Une cinquième campagne de fouille archéologique s’est tenue au cimetière de Bois-Marchand début juillet sous l’égide du Mauritian Archeology and Cultural Heritage Project (MACH) et de l’Aapravasi Ghat Trust Fund (AGTF) à quelques mètres des sites qui avaient été mis au jour ces dernières années par les mêmes équipes de Krish Seetah et Sasa Caval. Six tombes ont cette fois été minutieusement creusées, passées au peigne fin, tamisées et photographiées, entre autres, par les archéologues et les étudiants de l’Université de Stanford, qui étaient du séjour. Marquée par la malédiction, cette partie du cimetière est restée vierge de toute nouvelle inhumation depuis qu’elle a reçu les dépouilles des victimes des grandes épidémies de la fin des années 1860, du pain béni pour les archéologues !
Le cimetière de Bois-Marchand a ouvert ses portes en 1867, l’année où la malaria a engendré le plus de décès, décimant 31 900 personnes.
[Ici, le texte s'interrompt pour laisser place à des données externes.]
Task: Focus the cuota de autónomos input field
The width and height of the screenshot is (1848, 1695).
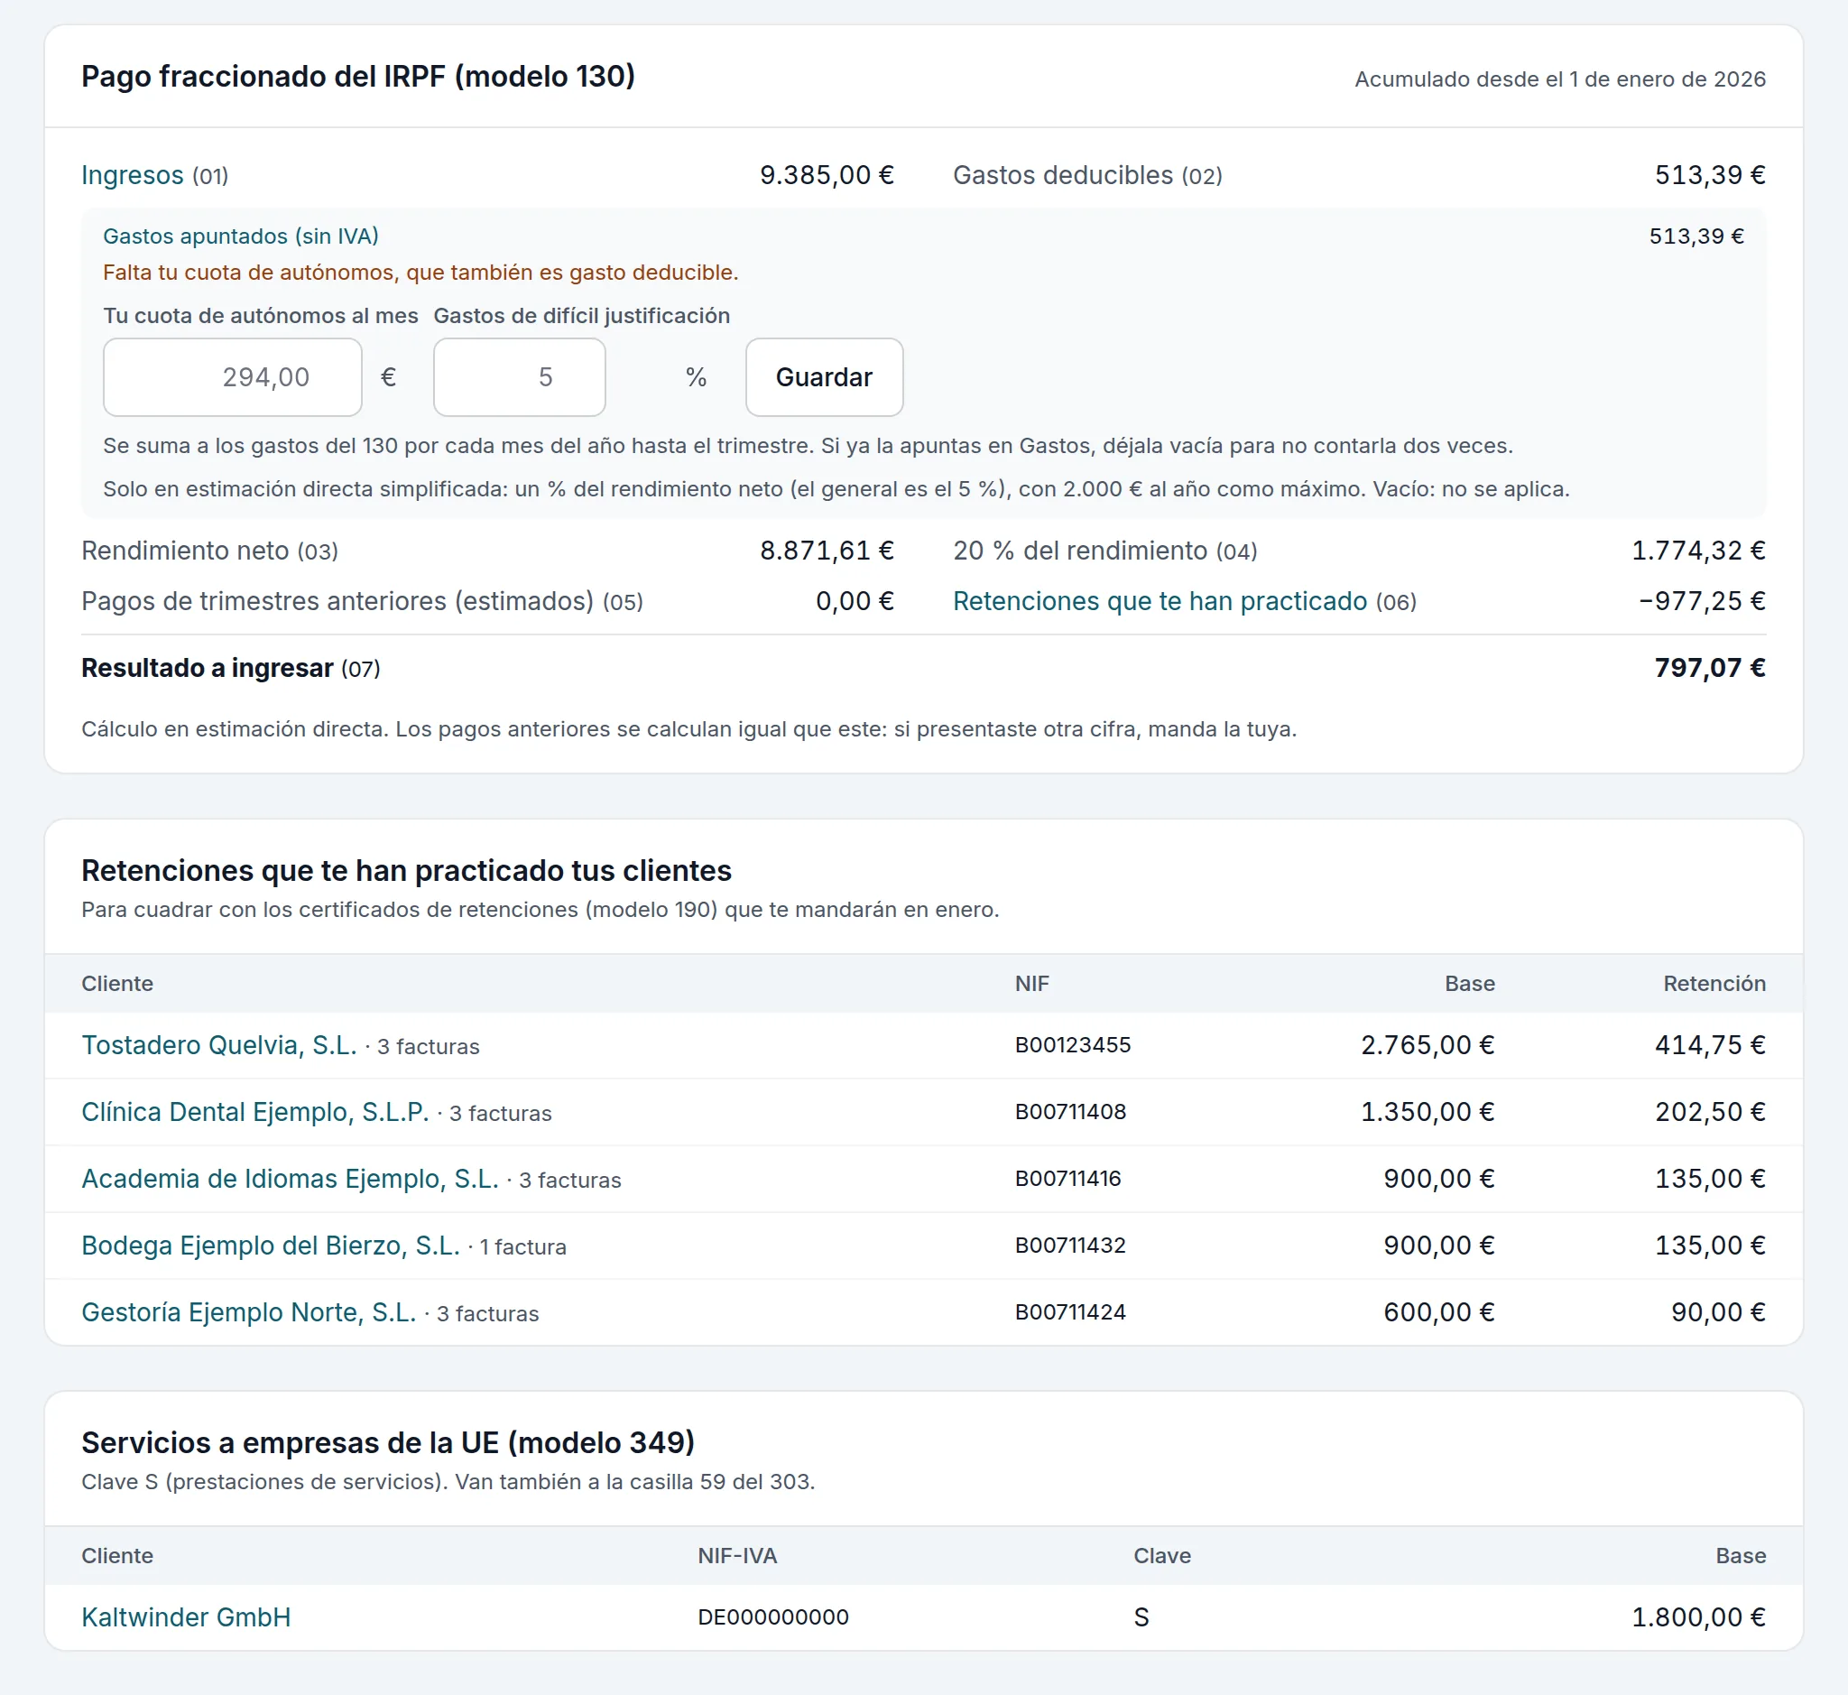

À l’époque, les médecins ne connaissaient ni les causes ni le vecteur du paludisme, et l’on tendait à croire que cette maladie se transmettait à travers l’atmosphère, d’où le nom « mal-aria », en italien, soit « le mal par l’air ». De ce fait, même les victimes de foi hindoue ne pouvaient être incinérées, sur ordre des autorités coloniales, car on craignait à tort que les fumées de la crémation ne favorisent la transmission et la propagation de l’épidémie. Les dépouilles étaient mises en terre au plus vite par précaution sanitaire, quitte ensuite à rouvrir les tombes pour regrouper les membres d’une même famille. Sasa Caval, qui dirige ces campagnes de fouilles, est spécialisée dans les pratiques religieuses, dans lesquelles les rites funéraires occupent évidemment une place fondamentale, celle du passage vers l’au-delà.
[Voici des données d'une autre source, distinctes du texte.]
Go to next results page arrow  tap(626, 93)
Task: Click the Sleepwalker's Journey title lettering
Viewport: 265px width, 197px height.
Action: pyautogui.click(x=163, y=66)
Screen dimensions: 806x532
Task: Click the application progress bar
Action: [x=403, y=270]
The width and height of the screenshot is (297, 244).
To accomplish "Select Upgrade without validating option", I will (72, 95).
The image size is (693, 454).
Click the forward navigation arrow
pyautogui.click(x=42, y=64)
Lorsque nous sommes arrivés sur le site, le 10 juillet dernier, en début d’après-midi, le docteur Richard Allen, en visite à Maurice, était en pleine conversation avec un groupe d’étudiants et de chercheurs impliqués à divers titres dans le programme de recherche à cinq ans d’Aapravasi Ghat, la plupart étant plutôt historiens qu’archéologues. La question était alors de savoir que faire des différents constats et traces matériels qui se dégageront de ces fouilles. Comment en effet contextualiser ces données et les faire parler ? Cet échange a mis en évidence un certain nombre de pistes d’investigation, parmi lesquelles l’ouvrage de référence de Raj Boodhoo, Health, disease and indian immigrants in nineteenth century Mauritius joue évidemment un rôle privilégié, à la fois pour documenter, mais aussi pour être questionné, voire complété.
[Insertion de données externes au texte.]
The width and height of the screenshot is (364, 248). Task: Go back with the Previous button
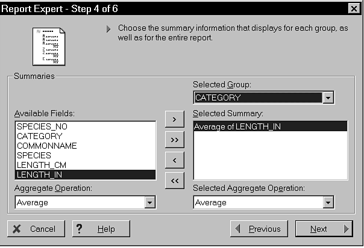click(x=258, y=229)
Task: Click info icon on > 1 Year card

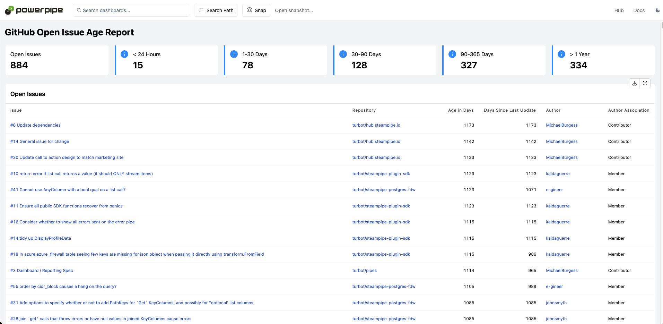Action: click(561, 54)
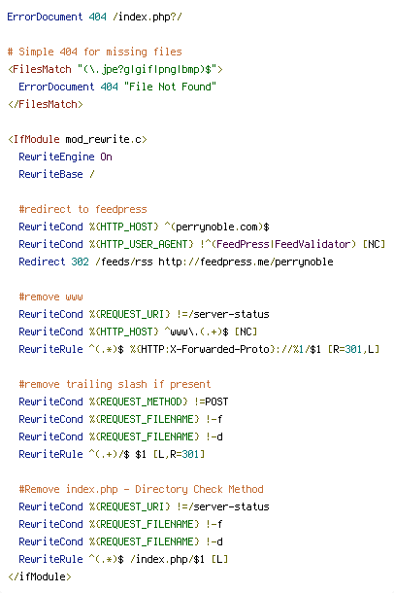394x593 pixels.
Task: Click the perrynoble.com host pattern
Action: [217, 227]
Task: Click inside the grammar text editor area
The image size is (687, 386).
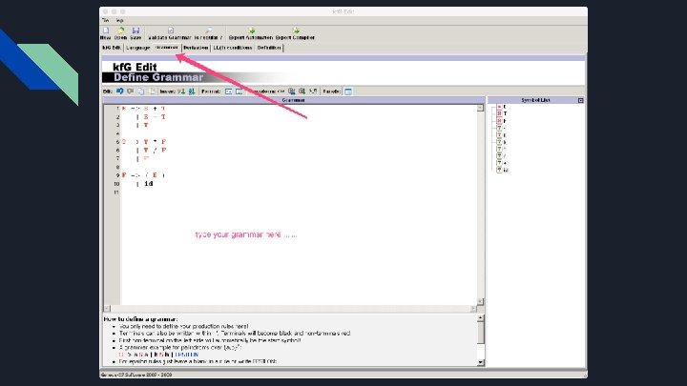Action: pos(298,205)
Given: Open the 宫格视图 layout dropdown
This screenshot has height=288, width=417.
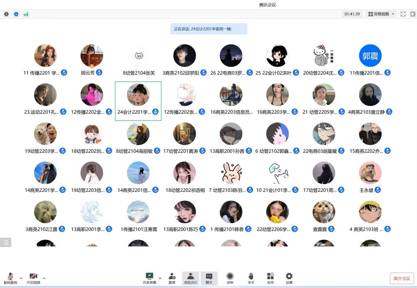Looking at the screenshot, I should click(381, 14).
Des questions sont soulevées sur l’étendue de l’épidémie à l’époque, sur la façon dont on gérait en pleine crise les restes de personnes décédées, ceux-ci étant souvent rapidement mis en terre dans un premier temps, pour être exhumés plus tard et déplacés pour bénéficier de rites et funérailles plus appropriés. Ces événements relèvent aussi dans une certaine mesure des liens entre le gouvernement colonial et les administrations municipales, le rôle de ces dernières, qui peuvent être revisités à leur lumière. Bien sûr, le profil socio-économique des personnes enterrées est un axe de recherche fondamental, ainsi que toutes les données démographiques qui permettront d’en savoir plus sur cette période tragique de l’histoire mauricienne.